「グアンタナモ収容所地獄からの手記」モハメドゥ・ウルド・スラヒ著、ラリー・シームズ編、中島由華訳
米国は、9・11の後、テロとの戦いを名目に、キューバ南東部に位置するグアンタナモ基地内の収容所に、世界各地で捕らえた「テロ容疑者」を集めて尋問を行ってきた。領土外の収容所なら人道的待遇を義務付けた国際条約は適用されないとして、無期限の拘束や残酷な尋問も問題にされないまま放置されているという。本書は、テロへの関与を疑われてグアンタナモ収容所に送られ、何らかの罪状で裁判が行われることもないまま14年間拘束されているひとりの男による手記である。

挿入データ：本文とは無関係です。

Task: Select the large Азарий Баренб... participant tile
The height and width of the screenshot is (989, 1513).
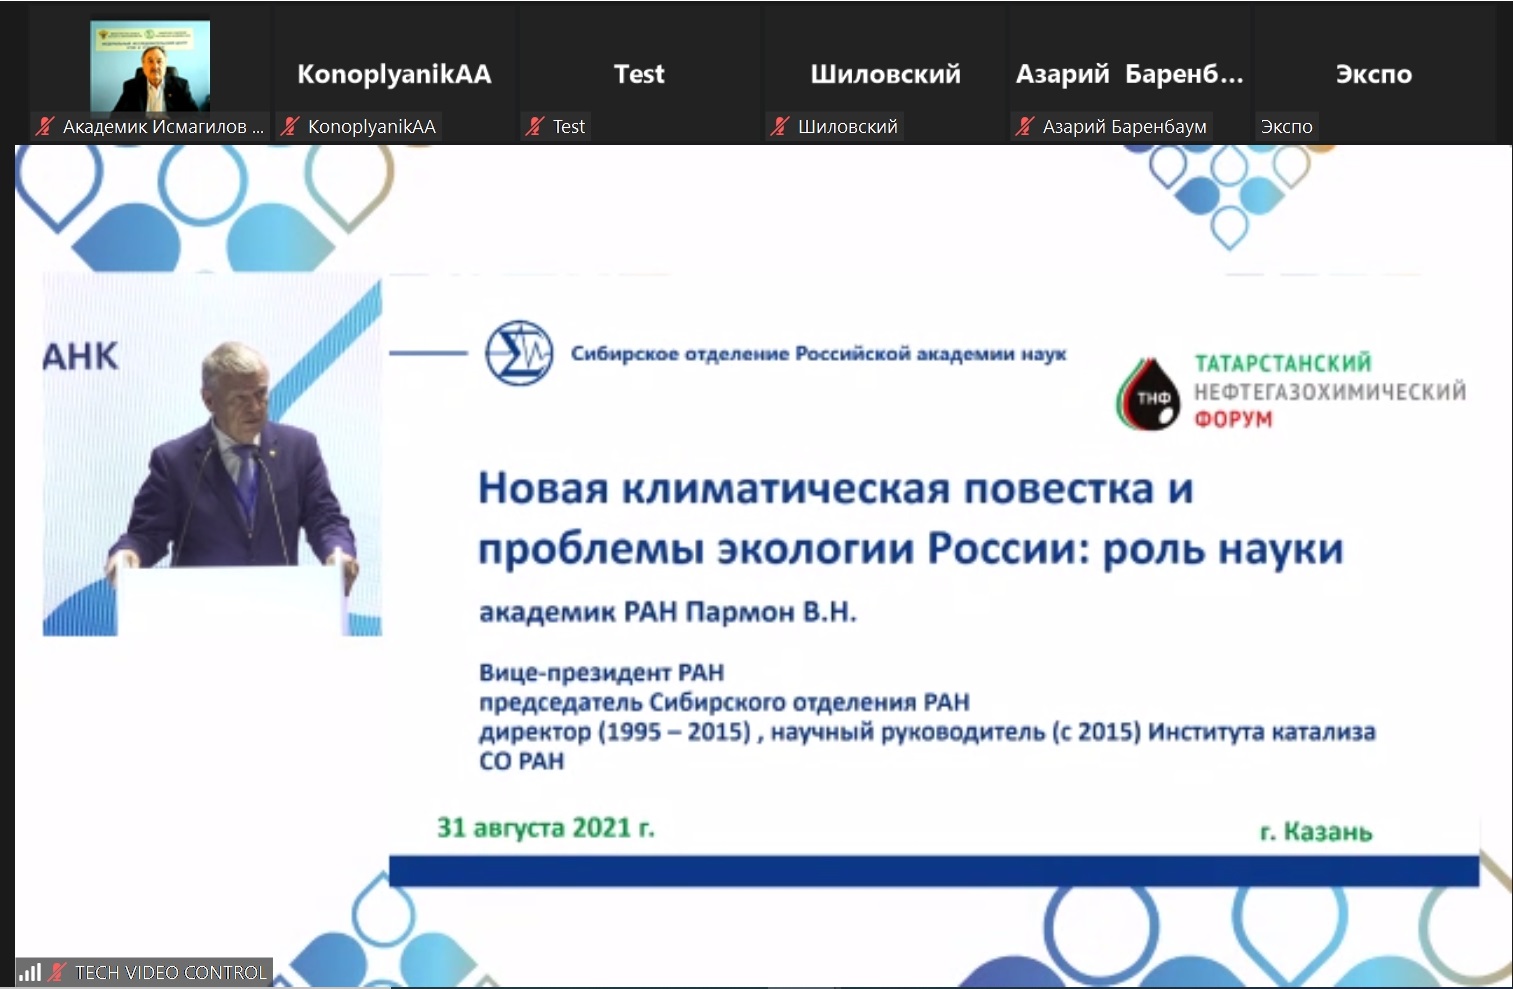Action: [x=1129, y=74]
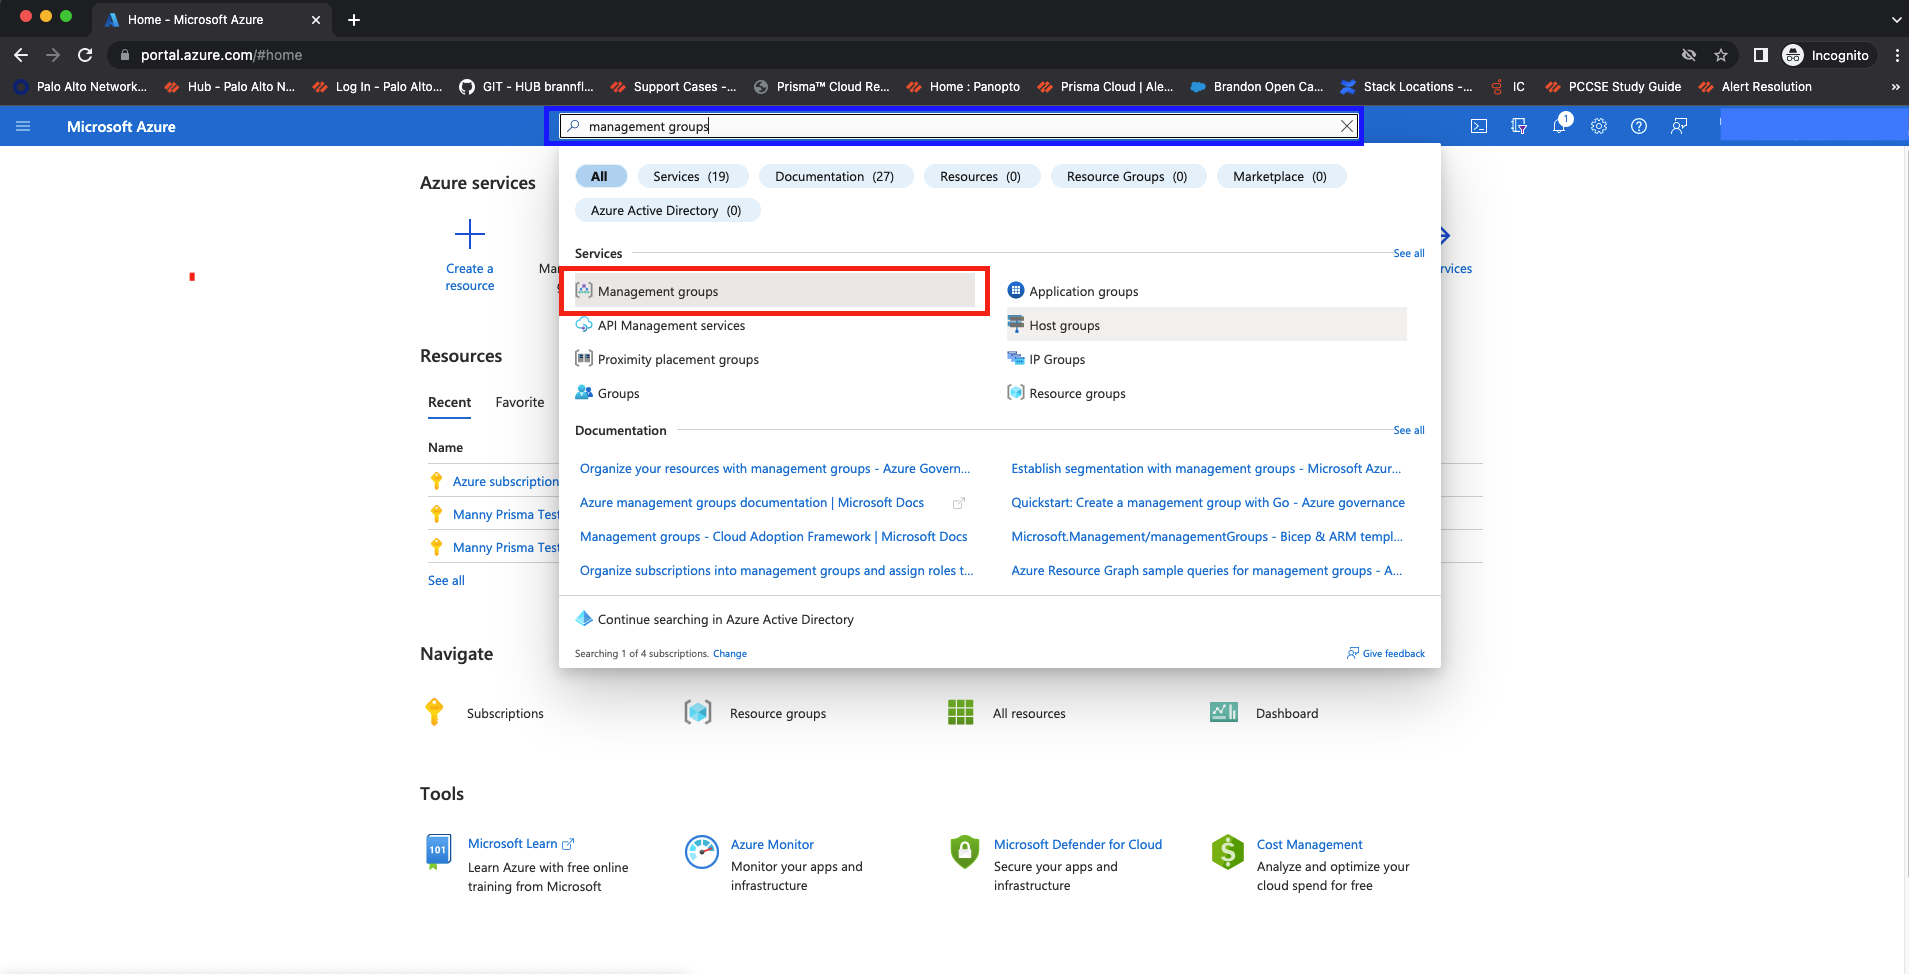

拘禁中に覚えた英語によって書かれた手書きの手記は、政府の検閲によって不都合な部分は黒塗りにされた上で編者の手に渡っているため、いたるところに黒塗り箇所が出現する。それでも家族にも知らされないまま収容所に送られ、暴力や暴言、睡眠妨害など、不当な目に遭った日常が、抑制のきいた文章から伝わる。「テロ」の言葉ひとつで、人権を簡単に踏みにじることが可能な現状に悪寒を覚える。(河出書房新社 2800円+税)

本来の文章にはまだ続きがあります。